Begin Data section
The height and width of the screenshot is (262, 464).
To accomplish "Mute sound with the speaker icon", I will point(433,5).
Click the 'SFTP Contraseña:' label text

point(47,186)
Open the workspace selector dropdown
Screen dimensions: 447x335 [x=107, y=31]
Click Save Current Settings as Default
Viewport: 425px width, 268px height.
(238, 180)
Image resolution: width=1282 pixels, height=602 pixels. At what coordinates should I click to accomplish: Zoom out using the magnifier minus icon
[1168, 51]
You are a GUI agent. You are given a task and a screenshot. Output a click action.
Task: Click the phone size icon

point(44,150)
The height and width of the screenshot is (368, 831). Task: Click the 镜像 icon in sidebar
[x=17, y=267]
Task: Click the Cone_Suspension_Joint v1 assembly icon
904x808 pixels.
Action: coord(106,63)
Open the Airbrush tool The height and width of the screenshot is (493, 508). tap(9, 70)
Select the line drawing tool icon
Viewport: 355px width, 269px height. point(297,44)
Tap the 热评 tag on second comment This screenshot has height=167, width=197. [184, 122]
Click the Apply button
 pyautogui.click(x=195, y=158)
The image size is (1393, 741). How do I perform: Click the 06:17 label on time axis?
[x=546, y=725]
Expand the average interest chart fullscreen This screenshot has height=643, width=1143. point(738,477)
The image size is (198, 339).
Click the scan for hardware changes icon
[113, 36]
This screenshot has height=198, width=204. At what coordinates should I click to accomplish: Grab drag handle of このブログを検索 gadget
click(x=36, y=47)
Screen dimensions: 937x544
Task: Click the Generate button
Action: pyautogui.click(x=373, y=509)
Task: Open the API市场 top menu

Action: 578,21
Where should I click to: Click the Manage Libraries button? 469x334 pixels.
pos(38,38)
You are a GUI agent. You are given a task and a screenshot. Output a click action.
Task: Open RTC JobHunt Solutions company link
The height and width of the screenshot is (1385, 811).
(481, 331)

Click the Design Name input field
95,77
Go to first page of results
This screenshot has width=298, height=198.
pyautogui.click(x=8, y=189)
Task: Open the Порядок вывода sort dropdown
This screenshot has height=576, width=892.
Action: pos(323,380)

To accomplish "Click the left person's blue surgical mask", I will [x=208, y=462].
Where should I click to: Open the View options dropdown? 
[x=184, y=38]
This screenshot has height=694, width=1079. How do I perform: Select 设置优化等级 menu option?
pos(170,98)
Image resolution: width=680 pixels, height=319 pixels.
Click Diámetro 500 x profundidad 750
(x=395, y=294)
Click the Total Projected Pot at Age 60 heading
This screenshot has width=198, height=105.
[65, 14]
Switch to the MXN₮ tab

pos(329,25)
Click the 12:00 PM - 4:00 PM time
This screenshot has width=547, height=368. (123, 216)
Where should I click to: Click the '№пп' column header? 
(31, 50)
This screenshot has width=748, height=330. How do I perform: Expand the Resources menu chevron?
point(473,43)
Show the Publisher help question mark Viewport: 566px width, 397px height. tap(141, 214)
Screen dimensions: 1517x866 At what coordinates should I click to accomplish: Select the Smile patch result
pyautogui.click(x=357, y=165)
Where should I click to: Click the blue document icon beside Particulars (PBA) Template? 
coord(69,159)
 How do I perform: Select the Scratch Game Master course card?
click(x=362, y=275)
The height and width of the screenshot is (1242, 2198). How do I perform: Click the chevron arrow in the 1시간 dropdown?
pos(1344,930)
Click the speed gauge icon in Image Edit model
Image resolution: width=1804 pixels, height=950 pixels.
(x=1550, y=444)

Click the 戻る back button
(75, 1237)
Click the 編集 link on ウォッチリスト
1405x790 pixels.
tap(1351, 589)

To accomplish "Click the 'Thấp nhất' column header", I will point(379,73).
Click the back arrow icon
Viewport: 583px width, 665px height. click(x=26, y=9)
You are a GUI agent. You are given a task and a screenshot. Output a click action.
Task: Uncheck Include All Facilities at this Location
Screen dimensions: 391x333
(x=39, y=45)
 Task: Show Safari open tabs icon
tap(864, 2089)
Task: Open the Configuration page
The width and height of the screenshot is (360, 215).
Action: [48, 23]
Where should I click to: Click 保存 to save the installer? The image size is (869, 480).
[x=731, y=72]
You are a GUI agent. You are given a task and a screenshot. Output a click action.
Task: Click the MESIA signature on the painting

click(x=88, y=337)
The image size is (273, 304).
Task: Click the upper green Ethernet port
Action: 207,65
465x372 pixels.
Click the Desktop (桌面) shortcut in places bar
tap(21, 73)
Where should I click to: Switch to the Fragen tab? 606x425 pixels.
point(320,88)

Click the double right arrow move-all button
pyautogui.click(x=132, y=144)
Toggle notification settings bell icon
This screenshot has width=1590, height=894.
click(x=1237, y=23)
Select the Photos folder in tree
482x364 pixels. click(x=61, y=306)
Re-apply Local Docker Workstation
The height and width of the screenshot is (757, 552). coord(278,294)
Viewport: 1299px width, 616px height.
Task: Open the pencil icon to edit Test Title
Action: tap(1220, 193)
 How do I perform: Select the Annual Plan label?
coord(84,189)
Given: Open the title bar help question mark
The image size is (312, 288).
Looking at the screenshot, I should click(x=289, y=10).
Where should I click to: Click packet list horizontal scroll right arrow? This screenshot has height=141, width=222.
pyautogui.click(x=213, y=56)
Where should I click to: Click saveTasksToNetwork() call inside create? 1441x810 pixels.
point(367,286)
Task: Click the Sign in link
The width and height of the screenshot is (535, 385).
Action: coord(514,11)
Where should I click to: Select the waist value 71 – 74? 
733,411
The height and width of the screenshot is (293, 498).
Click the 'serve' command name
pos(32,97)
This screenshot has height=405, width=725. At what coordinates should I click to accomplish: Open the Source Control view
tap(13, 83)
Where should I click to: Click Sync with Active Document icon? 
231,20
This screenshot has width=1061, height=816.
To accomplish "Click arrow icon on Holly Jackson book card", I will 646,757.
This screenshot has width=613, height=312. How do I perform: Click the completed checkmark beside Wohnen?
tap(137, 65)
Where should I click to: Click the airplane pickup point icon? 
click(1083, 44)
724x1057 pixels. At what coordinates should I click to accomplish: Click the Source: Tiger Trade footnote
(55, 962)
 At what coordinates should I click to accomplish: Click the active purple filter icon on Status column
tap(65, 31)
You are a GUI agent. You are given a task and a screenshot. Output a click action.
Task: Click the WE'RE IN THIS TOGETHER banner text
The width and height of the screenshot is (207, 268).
End Data section
**Exercise description**
Reproduce every one of the records above word for word, keeping each line in its original order and form.

**Response**
The height and width of the screenshot is (262, 464).
To accomplish "Mute sound with the speaker icon", I will point(433,5).
Click the 'SFTP Contraseña:' label text

point(47,186)
Open the workspace selector dropdown
Screen dimensions: 447x335 [x=107, y=31]
Click Save Current Settings as Default
Viewport: 425px width, 268px height.
(238, 180)
Image resolution: width=1282 pixels, height=602 pixels. At what coordinates should I click to accomplish: Zoom out using the magnifier minus icon
[1168, 51]
You are a GUI agent. You are given a task and a screenshot. Output a click action.
Task: Click the phone size icon

point(44,150)
The height and width of the screenshot is (368, 831). Task: Click the 镜像 icon in sidebar
[x=17, y=267]
Task: Click the Cone_Suspension_Joint v1 assembly icon
904x808 pixels.
Action: coord(106,63)
Open the Airbrush tool The height and width of the screenshot is (493, 508). tap(9, 70)
Select the line drawing tool icon
Viewport: 355px width, 269px height. point(297,44)
Tap the 热评 tag on second comment This screenshot has height=167, width=197. [184, 122]
Click the Apply button
 pyautogui.click(x=195, y=158)
The image size is (1393, 741). How do I perform: Click the 06:17 label on time axis?
[x=546, y=725]
Expand the average interest chart fullscreen This screenshot has height=643, width=1143. point(738,477)
The image size is (198, 339).
Click the scan for hardware changes icon
[113, 36]
This screenshot has height=198, width=204. At what coordinates should I click to accomplish: Grab drag handle of このブログを検索 gadget
click(x=36, y=47)
Screen dimensions: 937x544
Task: Click the Generate button
Action: pyautogui.click(x=373, y=509)
Task: Open the API市场 top menu

Action: 578,21
Where should I click to: Click the Manage Libraries button? 469x334 pixels.
pos(38,38)
You are a GUI agent. You are given a task and a screenshot. Output a click action.
Task: Open RTC JobHunt Solutions company link
The height and width of the screenshot is (1385, 811).
(481, 331)

Click the Design Name input field
95,77
Go to first page of results
This screenshot has width=298, height=198.
pyautogui.click(x=8, y=189)
Task: Open the Порядок вывода sort dropdown
This screenshot has height=576, width=892.
Action: pos(323,380)

To accomplish "Click the left person's blue surgical mask", I will [x=208, y=462].
Where should I click to: Open the View options dropdown? 
[x=184, y=38]
This screenshot has height=694, width=1079. How do I perform: Select 设置优化等级 menu option?
pos(170,98)
Image resolution: width=680 pixels, height=319 pixels.
Click Diámetro 500 x profundidad 750
(x=395, y=294)
Click the Total Projected Pot at Age 60 heading
This screenshot has width=198, height=105.
[65, 14]
Switch to the MXN₮ tab

pos(329,25)
Click the 12:00 PM - 4:00 PM time
This screenshot has width=547, height=368. (123, 216)
Where should I click to: Click the '№пп' column header? 
(31, 50)
This screenshot has width=748, height=330. How do I perform: Expand the Resources menu chevron?
point(473,43)
Show the Publisher help question mark Viewport: 566px width, 397px height. tap(141, 214)
Screen dimensions: 1517x866 At what coordinates should I click to accomplish: Select the Smile patch result
pyautogui.click(x=357, y=165)
Where should I click to: Click the blue document icon beside Particulars (PBA) Template? 
coord(69,159)
 How do I perform: Select the Scratch Game Master course card?
click(x=362, y=275)
The height and width of the screenshot is (1242, 2198). How do I perform: Click the chevron arrow in the 1시간 dropdown?
pos(1344,930)
Click the speed gauge icon in Image Edit model
Image resolution: width=1804 pixels, height=950 pixels.
(x=1550, y=444)

Click the 戻る back button
(75, 1237)
Click the 編集 link on ウォッチリスト
1405x790 pixels.
tap(1351, 589)

To accomplish "Click the 'Thấp nhất' column header", I will point(379,73).
Click the back arrow icon
Viewport: 583px width, 665px height. click(x=26, y=9)
You are a GUI agent. You are given a task and a screenshot. Output a click action.
Task: Uncheck Include All Facilities at this Location
Screen dimensions: 391x333
(x=39, y=45)
 Task: Show Safari open tabs icon
tap(864, 2089)
Task: Open the Configuration page
The width and height of the screenshot is (360, 215).
Action: [48, 23]
Where should I click to: Click 保存 to save the installer? The image size is (869, 480).
[x=731, y=72]
You are a GUI agent. You are given a task and a screenshot. Output a click action.
Task: Click the MESIA signature on the painting

click(x=88, y=337)
The image size is (273, 304).
Task: Click the upper green Ethernet port
Action: 207,65
465x372 pixels.
Click the Desktop (桌面) shortcut in places bar
tap(21, 73)
Where should I click to: Switch to the Fragen tab? 606x425 pixels.
point(320,88)

Click the double right arrow move-all button
pyautogui.click(x=132, y=144)
Toggle notification settings bell icon
This screenshot has width=1590, height=894.
click(x=1237, y=23)
Select the Photos folder in tree
482x364 pixels. click(x=61, y=306)
Re-apply Local Docker Workstation
The height and width of the screenshot is (757, 552). coord(278,294)
Viewport: 1299px width, 616px height.
Task: Open the pencil icon to edit Test Title
Action: tap(1220, 193)
 How do I perform: Select the Annual Plan label?
coord(84,189)
Given: Open the title bar help question mark
The image size is (312, 288).
Looking at the screenshot, I should click(x=289, y=10).
Where should I click to: Click packet list horizontal scroll right arrow? This screenshot has height=141, width=222.
pyautogui.click(x=213, y=56)
Where should I click to: Click saveTasksToNetwork() call inside create? 1441x810 pixels.
point(367,286)
Task: Click the Sign in link
The width and height of the screenshot is (535, 385).
Action: coord(514,11)
Where should I click to: Select the waist value 71 – 74? 
733,411
The height and width of the screenshot is (293, 498).
Click the 'serve' command name
pos(32,97)
This screenshot has height=405, width=725. At what coordinates should I click to accomplish: Open the Source Control view
tap(13, 83)
Where should I click to: Click Sync with Active Document icon? 
231,20
This screenshot has width=1061, height=816.
To accomplish "Click arrow icon on Holly Jackson book card", I will 646,757.
This screenshot has width=613, height=312. How do I perform: Click the completed checkmark beside Wohnen?
tap(137, 65)
Where should I click to: Click the airplane pickup point icon? 
click(1083, 44)
724x1057 pixels. At what coordinates should I click to accomplish: Click the Source: Tiger Trade footnote
(55, 962)
 At what coordinates should I click to accomplish: Click the active purple filter icon on Status column
tap(65, 31)
You are a GUI agent. You are given a task and a screenshot. Output a click action.
Task: Click the WE'RE IN THIS TOGETHER banner text
The width and height of the screenshot is (207, 268).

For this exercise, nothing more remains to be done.